Let’s take a look at those three facets, one at a time.
The archive footage is superb. The earliest shots show pre-motor vehicles racing across town. How strange to see Westminster Bridge bustling with horses. The story of London progresses chronologically from there, right up to the riots of last summer and the banking crisis. Scant mention of the Olympics is made other than the fictional but prescient 1988 Olympics bid for Docklands in a clip from The Long Good Friday. Anachronistic flourishes, like Born Slippy soundtracking footage from the First World War, work surprisingly well. We’ve all done that London thing of walking down a modern road, turning a corner, and finding ourselves in a Dickensian, Georgian or futuristic streetscape: this is the audio-visual equivalent.
The ‘talking heads’, as we blithely put it up top, are extremely well chosen. Chief among them is Hetty Bower, a 107-year-old Londoner who eloquently reminisces about losing relatives in the First World War, and who as a 30-year-old joined in the Battle of Cable Street to stop fascists marching on the East End. Ray Davies, Suggs and Tony Benn are repeatedly conjured up like three modern genies of London. All are used sparingly, letting the archive footage do most of the talking.
The soundtrack is a real treat, drawing mostly on London performers.
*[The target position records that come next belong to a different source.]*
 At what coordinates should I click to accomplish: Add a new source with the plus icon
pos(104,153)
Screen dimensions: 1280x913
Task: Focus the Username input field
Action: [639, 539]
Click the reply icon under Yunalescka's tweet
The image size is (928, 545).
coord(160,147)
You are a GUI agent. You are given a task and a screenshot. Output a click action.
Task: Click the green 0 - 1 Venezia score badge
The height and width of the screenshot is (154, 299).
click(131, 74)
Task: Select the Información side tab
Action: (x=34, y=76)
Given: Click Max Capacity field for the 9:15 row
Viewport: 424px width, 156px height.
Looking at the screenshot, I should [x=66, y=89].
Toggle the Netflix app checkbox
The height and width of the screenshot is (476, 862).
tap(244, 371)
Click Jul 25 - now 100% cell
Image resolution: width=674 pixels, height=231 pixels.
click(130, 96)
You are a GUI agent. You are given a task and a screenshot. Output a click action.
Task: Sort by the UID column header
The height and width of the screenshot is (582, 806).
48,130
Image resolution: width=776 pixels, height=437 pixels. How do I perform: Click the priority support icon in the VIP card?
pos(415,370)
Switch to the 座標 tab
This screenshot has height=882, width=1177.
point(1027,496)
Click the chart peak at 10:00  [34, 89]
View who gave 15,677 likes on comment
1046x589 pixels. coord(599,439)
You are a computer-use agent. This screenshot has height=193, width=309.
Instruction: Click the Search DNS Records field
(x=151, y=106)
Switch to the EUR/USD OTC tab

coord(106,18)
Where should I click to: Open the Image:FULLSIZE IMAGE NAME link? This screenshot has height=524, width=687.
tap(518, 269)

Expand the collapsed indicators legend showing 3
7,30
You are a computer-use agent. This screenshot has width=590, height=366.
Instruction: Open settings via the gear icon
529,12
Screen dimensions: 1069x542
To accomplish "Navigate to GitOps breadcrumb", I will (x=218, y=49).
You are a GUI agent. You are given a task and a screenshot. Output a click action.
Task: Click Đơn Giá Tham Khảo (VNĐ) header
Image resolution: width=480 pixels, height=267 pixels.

Everyone from Max Bygraves to Lily Allen gets a few seconds. We initially groaned at the old cliché of launching a documentary about London with that Clash song but, really, how else could you open it?
London: The Modern Babylon is a fast-paced but never rushed impression of the 20th and 21st Century capital. Those who’ve tried to keep up with the recent spate of London documentaries on TV will recognise many of the clips, but personal insights from the likes of Hetty Bower, and the masterful video jockeying and soundtracking will delight any Londoner.